## STUDY TEXT
▼
In Minneapolis, Minnesota Exteriors stocks a 100,000-square-foot warehouse with complete lines of vinyl siding, aluminum siding, steel siding, and fiber-cement siding, in addition to 27 different colors of aluminum soffit and gutters. “It’s not uncommon for us to place an order of 30,000 to 40,000 squares of siding from a single supplier,” says company president Jerry Faden. “In the summer we will have six or seven semis arriving each week, and on a daily basis I’ll have six flatbed trucks delivering an average of 400 to 500 squares to jobsites every day. And then we install it.”

Sheer sales volume often works to the short-liners’ advantage when it comes to partnering with manufacturer vendors upstream. Be it special order, co-op opportunities, or getting the first look at new programs and products, the sales volume generated by specialty houses can put them first on a manufacturer’s hot list. “I think we carry some clout about how we go to market,” explains Faden. “We inventory and work just-in-time with our vendors and sell and install product to the end-user–we cut out everyone else in between. From aluminum to vinyl to steel to [fiber-cement], we move product in the Twin Cities, and when a manufacturer looks at approaching any segment from commercial to new construction to remodel, more often than not we are at the top of their list.”
▲
## SUPPLIED ENTRIES
▼
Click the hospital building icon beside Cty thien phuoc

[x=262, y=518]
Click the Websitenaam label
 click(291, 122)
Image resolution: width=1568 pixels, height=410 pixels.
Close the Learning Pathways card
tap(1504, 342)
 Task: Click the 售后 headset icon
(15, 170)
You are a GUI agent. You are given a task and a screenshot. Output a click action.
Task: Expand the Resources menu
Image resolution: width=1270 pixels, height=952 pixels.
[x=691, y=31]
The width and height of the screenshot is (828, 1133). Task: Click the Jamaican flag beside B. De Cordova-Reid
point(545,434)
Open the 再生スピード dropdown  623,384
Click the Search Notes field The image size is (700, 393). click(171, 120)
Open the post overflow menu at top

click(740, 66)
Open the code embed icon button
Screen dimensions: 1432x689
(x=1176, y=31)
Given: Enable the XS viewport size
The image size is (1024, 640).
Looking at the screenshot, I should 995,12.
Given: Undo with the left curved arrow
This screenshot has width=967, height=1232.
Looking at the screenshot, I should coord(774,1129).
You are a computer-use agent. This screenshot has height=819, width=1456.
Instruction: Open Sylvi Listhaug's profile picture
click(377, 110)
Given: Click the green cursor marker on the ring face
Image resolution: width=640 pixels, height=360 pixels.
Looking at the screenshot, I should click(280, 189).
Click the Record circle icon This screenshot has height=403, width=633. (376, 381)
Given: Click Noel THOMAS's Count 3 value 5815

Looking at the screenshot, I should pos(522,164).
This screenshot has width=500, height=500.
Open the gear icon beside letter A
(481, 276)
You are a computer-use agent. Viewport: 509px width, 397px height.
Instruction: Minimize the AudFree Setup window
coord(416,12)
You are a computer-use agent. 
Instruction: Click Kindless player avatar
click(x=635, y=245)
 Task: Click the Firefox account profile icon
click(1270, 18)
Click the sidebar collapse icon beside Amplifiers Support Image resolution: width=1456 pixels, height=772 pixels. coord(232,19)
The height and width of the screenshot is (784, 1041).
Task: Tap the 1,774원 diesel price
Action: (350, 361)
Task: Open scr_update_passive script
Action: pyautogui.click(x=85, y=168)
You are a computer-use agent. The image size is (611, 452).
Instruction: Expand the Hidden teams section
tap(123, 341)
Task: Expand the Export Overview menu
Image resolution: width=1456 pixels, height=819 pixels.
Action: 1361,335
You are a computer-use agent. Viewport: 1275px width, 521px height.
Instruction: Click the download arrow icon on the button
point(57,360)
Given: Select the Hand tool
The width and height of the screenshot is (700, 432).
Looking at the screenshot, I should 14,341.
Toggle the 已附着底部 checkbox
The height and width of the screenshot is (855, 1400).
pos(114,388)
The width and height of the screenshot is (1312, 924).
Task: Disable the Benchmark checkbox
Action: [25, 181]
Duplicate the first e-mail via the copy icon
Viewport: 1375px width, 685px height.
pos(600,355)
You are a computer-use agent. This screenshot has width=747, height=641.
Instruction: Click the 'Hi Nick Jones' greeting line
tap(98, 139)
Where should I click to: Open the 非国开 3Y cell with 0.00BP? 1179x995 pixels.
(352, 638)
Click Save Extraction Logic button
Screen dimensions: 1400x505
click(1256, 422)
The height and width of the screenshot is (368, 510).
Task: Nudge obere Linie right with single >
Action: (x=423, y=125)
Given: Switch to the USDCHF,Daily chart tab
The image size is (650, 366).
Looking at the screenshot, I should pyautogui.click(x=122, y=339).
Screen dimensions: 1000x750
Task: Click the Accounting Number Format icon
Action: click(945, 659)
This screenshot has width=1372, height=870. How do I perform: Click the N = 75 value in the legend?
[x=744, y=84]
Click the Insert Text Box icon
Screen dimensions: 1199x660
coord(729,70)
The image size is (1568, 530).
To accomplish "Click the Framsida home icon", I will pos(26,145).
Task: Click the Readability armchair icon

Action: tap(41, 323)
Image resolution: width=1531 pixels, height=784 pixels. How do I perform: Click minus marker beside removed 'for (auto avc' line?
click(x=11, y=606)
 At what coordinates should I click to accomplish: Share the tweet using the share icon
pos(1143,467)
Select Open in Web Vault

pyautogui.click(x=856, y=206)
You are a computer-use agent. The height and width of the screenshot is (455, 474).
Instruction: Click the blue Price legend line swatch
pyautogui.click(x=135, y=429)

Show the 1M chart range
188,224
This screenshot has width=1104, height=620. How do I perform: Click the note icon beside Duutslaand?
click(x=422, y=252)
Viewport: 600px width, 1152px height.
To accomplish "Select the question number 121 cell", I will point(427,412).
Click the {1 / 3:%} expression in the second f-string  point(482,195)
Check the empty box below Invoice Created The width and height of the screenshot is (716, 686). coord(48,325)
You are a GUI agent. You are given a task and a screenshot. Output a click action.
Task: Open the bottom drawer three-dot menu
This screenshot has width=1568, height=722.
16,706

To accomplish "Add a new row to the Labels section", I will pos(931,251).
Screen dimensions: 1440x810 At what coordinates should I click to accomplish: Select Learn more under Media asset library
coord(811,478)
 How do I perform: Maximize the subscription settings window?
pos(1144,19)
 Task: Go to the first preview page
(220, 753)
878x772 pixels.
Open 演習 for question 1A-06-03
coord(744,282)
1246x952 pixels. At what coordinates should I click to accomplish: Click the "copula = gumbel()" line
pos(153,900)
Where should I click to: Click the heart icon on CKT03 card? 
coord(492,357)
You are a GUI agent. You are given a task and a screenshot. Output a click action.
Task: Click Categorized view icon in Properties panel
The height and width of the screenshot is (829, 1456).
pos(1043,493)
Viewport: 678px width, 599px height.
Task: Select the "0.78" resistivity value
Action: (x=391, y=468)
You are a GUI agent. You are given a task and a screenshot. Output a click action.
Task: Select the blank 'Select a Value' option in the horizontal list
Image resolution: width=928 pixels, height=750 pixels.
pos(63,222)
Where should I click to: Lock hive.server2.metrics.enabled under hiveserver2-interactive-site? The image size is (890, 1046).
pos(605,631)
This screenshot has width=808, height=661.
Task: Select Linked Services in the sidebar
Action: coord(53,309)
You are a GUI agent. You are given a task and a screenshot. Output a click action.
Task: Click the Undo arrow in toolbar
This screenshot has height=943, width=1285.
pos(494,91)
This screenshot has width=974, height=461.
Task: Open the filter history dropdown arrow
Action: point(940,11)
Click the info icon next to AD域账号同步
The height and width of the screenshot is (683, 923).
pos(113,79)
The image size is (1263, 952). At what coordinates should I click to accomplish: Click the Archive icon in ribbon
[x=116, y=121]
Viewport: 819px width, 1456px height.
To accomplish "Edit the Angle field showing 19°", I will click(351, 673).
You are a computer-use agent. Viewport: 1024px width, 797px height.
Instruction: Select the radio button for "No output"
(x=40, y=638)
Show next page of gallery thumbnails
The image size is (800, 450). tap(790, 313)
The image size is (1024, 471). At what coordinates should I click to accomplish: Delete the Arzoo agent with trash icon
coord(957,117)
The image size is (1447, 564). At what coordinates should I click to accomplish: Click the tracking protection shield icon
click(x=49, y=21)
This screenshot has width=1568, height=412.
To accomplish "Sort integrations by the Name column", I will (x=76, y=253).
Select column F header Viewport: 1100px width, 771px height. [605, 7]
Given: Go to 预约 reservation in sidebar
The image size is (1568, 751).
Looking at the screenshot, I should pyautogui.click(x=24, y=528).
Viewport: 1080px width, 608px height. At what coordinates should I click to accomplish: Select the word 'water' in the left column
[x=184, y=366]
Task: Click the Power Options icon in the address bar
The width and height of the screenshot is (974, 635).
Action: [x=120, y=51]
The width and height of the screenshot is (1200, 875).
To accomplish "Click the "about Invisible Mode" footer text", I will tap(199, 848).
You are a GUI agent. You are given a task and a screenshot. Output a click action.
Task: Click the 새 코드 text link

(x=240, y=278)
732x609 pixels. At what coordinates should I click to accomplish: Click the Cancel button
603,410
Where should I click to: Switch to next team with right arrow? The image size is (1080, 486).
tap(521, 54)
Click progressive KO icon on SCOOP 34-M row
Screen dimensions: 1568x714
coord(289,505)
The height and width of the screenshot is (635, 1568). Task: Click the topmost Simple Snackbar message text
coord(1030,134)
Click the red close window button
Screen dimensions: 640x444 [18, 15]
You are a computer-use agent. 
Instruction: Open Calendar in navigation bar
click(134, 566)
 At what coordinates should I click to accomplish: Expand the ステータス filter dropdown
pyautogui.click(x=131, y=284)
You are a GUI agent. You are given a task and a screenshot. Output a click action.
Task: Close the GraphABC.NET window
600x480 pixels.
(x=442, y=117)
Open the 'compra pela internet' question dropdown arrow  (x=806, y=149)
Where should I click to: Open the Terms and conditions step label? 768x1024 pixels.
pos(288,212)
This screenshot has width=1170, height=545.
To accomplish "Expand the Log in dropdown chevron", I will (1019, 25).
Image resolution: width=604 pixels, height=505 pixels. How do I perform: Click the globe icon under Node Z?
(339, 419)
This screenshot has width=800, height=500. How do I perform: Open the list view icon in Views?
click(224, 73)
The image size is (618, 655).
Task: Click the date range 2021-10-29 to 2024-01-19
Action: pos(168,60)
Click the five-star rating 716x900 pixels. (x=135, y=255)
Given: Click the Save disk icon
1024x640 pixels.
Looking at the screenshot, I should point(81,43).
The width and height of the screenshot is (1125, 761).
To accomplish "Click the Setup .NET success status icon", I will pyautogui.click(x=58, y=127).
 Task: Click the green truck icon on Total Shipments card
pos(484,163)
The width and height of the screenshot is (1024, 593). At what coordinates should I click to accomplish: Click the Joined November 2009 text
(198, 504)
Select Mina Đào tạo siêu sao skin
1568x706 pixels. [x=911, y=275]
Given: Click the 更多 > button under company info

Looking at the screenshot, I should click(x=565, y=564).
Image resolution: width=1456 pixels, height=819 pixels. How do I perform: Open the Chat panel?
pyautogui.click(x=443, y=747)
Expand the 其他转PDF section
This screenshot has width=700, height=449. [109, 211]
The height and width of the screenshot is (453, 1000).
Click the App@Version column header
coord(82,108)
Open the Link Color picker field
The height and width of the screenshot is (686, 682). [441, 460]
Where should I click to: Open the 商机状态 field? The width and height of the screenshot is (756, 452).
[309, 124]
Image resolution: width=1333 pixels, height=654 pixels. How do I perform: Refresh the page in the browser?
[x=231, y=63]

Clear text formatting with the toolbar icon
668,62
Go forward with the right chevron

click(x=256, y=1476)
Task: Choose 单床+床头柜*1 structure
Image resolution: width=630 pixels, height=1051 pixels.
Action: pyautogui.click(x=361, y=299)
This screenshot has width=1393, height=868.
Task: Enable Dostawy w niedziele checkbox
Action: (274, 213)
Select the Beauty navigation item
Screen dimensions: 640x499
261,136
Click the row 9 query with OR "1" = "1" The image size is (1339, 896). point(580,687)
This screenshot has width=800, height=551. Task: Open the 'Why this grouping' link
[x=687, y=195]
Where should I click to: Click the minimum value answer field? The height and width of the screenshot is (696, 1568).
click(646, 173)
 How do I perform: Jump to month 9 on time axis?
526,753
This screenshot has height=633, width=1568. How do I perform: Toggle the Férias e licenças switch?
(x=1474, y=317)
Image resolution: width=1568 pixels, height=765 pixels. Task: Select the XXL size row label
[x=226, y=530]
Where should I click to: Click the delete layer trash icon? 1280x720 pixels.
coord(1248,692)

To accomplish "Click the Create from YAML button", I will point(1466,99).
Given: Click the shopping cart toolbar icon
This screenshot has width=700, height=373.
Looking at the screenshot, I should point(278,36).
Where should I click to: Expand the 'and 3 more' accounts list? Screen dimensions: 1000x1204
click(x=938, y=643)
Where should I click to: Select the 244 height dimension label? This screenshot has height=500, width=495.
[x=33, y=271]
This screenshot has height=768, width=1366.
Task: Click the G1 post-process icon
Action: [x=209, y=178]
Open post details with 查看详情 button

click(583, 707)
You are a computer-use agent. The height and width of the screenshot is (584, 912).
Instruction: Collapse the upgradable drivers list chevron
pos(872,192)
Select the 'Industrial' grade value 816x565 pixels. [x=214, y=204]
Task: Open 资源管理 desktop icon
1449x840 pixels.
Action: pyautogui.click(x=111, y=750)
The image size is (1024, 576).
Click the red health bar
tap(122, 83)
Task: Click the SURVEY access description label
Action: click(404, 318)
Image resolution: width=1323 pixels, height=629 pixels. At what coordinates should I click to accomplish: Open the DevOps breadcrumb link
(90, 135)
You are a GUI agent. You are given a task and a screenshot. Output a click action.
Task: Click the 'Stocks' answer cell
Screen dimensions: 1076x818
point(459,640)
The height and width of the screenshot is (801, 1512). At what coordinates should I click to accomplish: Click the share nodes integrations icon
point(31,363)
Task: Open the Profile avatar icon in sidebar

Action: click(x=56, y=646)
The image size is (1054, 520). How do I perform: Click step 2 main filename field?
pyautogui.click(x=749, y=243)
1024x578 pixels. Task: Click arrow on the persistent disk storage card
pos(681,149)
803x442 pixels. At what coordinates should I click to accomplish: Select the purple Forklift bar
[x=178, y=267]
▲
## EXERCISES
[a] List every type of siding that the text about Minnesota Exteriors says the company stocks in complete lines.
[b] Summarize the text about Minnesota Exteriors in two sentences.

## WRITTEN ANSWERS
[a]
Vinyl siding
Aluminum siding
Steel siding
Fiber-cement siding

[b] In Minneapolis, Minnesota Exteriors stocks a 100,000-square-foot warehouse with complete lines of vinyl, aluminum, steel, and fiber-cement siding, places large orders from single suppliers, and delivers and installs the product. Sales volume can put specialty houses first on a manufacturer's list, and company president Jerry Faden says that because the firm sells and installs product directly to the end-user, it is more often than not at the top of manufacturers' lists.